YOUR OBJECTIVE. With no edits of any kind, print each record that follows.

DATA SHOWN.
------------
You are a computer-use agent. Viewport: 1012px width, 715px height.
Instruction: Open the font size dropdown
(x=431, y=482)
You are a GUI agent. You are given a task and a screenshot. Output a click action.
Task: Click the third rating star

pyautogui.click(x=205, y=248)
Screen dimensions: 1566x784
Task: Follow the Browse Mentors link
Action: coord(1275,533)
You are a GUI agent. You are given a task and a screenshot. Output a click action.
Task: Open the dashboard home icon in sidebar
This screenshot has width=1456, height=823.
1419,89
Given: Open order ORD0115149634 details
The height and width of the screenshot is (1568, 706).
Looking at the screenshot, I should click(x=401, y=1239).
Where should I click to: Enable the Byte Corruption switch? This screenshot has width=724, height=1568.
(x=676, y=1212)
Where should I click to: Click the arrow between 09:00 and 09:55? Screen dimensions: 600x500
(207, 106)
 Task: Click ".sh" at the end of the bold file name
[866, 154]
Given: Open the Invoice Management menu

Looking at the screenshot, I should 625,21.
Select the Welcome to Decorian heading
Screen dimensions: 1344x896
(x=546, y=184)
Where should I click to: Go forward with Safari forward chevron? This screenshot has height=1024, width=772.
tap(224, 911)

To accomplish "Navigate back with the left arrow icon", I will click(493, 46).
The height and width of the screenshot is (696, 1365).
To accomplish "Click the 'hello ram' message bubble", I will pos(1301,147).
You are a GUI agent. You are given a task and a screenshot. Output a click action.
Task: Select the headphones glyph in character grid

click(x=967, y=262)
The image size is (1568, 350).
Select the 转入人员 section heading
------------
SOLVED EXERCISE.
You are a computer-use agent. Viewport: 1012px width, 715px height.
Instruction: Open the font size dropdown
(x=431, y=482)
You are a GUI agent. You are given a task and a screenshot. Output a click action.
Task: Click the third rating star

pyautogui.click(x=205, y=248)
Screen dimensions: 1566x784
Task: Follow the Browse Mentors link
Action: coord(1275,533)
You are a GUI agent. You are given a task and a screenshot. Output a click action.
Task: Open the dashboard home icon in sidebar
This screenshot has width=1456, height=823.
1419,89
Given: Open order ORD0115149634 details
The height and width of the screenshot is (1568, 706).
Looking at the screenshot, I should click(x=401, y=1239).
Where should I click to: Enable the Byte Corruption switch? This screenshot has width=724, height=1568.
(x=676, y=1212)
Where should I click to: Click the arrow between 09:00 and 09:55? Screen dimensions: 600x500
(207, 106)
 Task: Click ".sh" at the end of the bold file name
[866, 154]
Given: Open the Invoice Management menu

Looking at the screenshot, I should 625,21.
Select the Welcome to Decorian heading
Screen dimensions: 1344x896
(x=546, y=184)
Where should I click to: Go forward with Safari forward chevron? This screenshot has height=1024, width=772.
tap(224, 911)

To accomplish "Navigate back with the left arrow icon", I will click(493, 46).
The height and width of the screenshot is (696, 1365).
To accomplish "Click the 'hello ram' message bubble", I will pos(1301,147).
You are a GUI agent. You are given a task and a screenshot. Output a click action.
Task: Select the headphones glyph in character grid

click(x=967, y=262)
The image size is (1568, 350).
Select the 转入人员 section heading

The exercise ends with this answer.